38.Bölüm"İlk Kayıp"

1.5K 130 21
                                    


        Bahsedilen tehlikeli dağın dibine nihayet varmışlardı. Yukarıdan bazen Yiğit'in ulumaları duyulsada görünürde sadece birkaç yaşlı karga vardı. Tırmanmaya başlamadan önce Işık, dinlenmeyi teklif etti. Mantıklı olduğuna karar verdiler ve bir kısım yatarken bir kısmı sadece oturdu.

        Lucy, çoğunun yukarıya korkuyla baktığını fark etti. Anlatıldığı kadar tehlikeli bir yer miydi? Oldukça dik ve yüksek olduğundan kurtların, insan halinde tırmanacağını tahmin etti. Ya Kardelen? O, o kadar yeri çıkabilir miydi. Muhtemelen sık duraklayarak çıkabilirlerdi. Fakat bu oldukça zor olacaktı. Buraya gelmeyi kendi istemişti, pes edecek gibi değildi. Kardelen'e göz attığında, onun da yukarı baktığını fark etti. Muhtemelen korkuyordu, neden hâlâ vazgeçmiyordu?

        Kulakları hafiften çınlamaya başladığında, gözlerini kapattı. Yavaş yavaş dağın tepesine çıkıyordu. Cenk ve Kardelen'in aşağıya düştüğü görüldü. Gözden kaybolduklarında sakin kalmaya çalıştı. Daha önce gördüklerinin gerçekleşmediğini hatırlıyordu.

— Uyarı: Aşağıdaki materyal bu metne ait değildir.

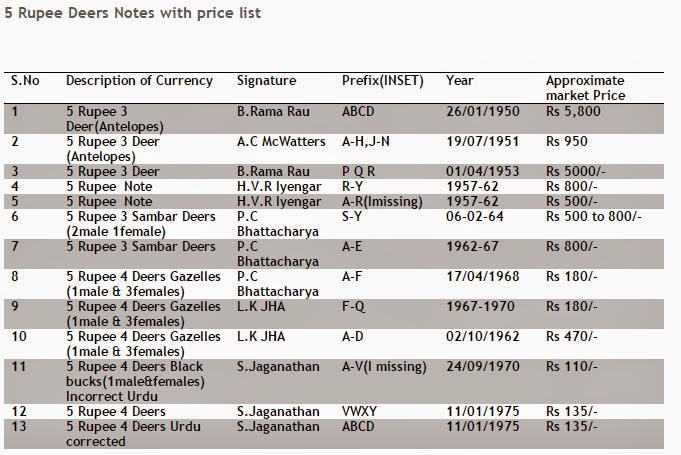The image size is (681, 455).
Task: Click the 'A.C McWatters' signature cell
Action: tap(281, 142)
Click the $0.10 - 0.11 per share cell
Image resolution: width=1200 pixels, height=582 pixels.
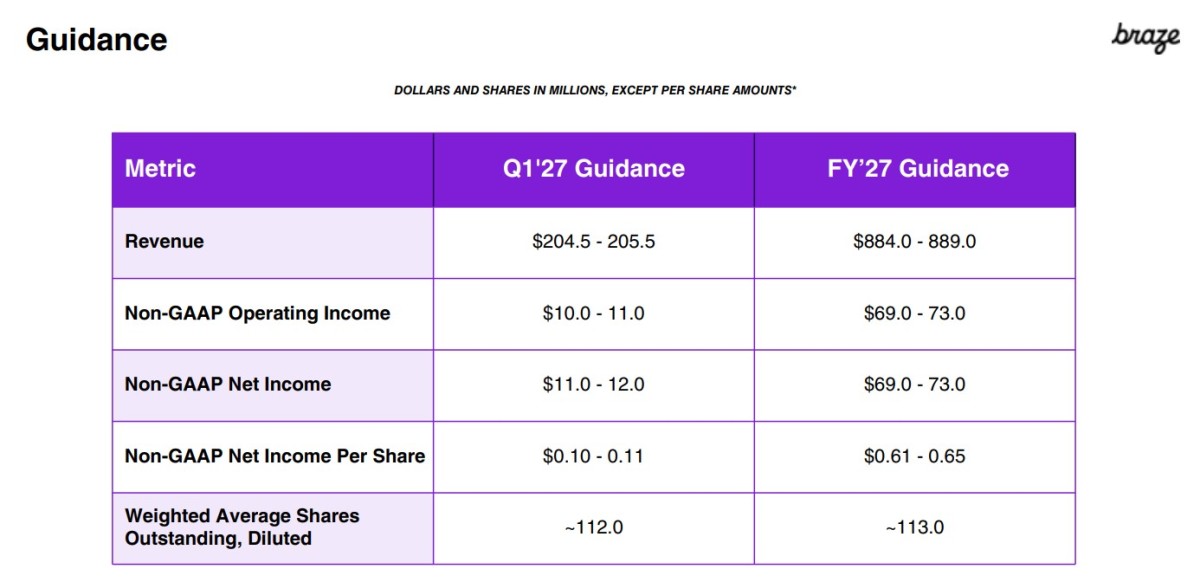594,456
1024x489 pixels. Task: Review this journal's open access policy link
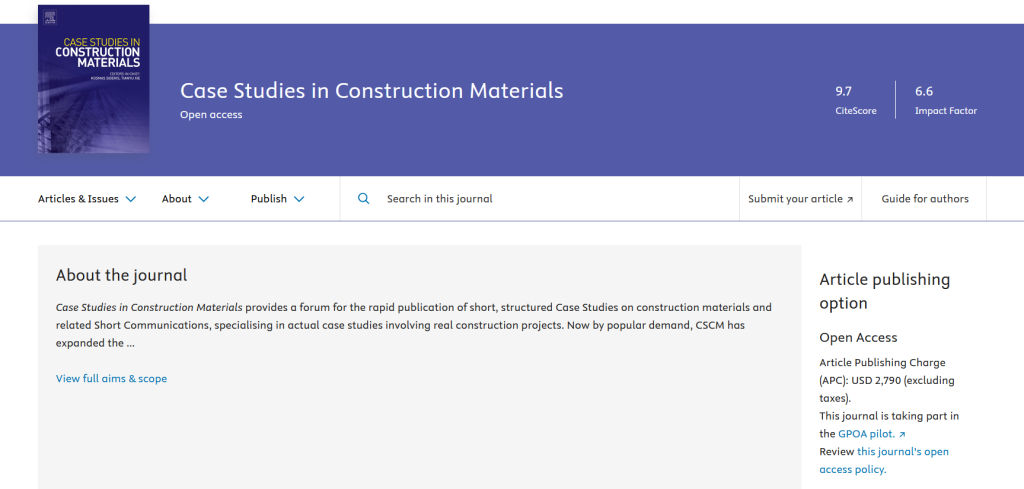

Tekrardan yukarı ilerledi, Gölge ve Gece su birikintisinin üstünde yatıyordu. Yutkundu ve tekrardan yukarıya çıktı. Rüzgâr şiddetlendi ama ona etki etmiyordu. Ayaz ve Yiğit'in karşı karşıya birbirlerine hırladığını gördü. İkisinin birbirine saldırmasını seyretti.

        Gözleri kendiliğinden açıldı. Bundan diğerlerine bahsetmek istemedi. Ayaklarına baktığında yerde karların biriktiğini gördü. Bir kar fırtınasının yaklaştığı belliydi. Ayaz kurt halinde eşine doğru ilerledi. Bir şeyler söyledikten sonra sürüye döndü. "Fırtına başlamadan önce ne yapmayı öneriyorsunuz? İlk düzlüğe tırmanalım mı, burada mı kalalım?"

        Kurtlar bir süre sessiz kaldı. Cenk ilk önerisini söyledi. "İlk düzlük çok yüksekte değil. Hemen gitmemize gerek yok." Yüzüne vuran kar tanelerinden kurtulmak için silkelendi.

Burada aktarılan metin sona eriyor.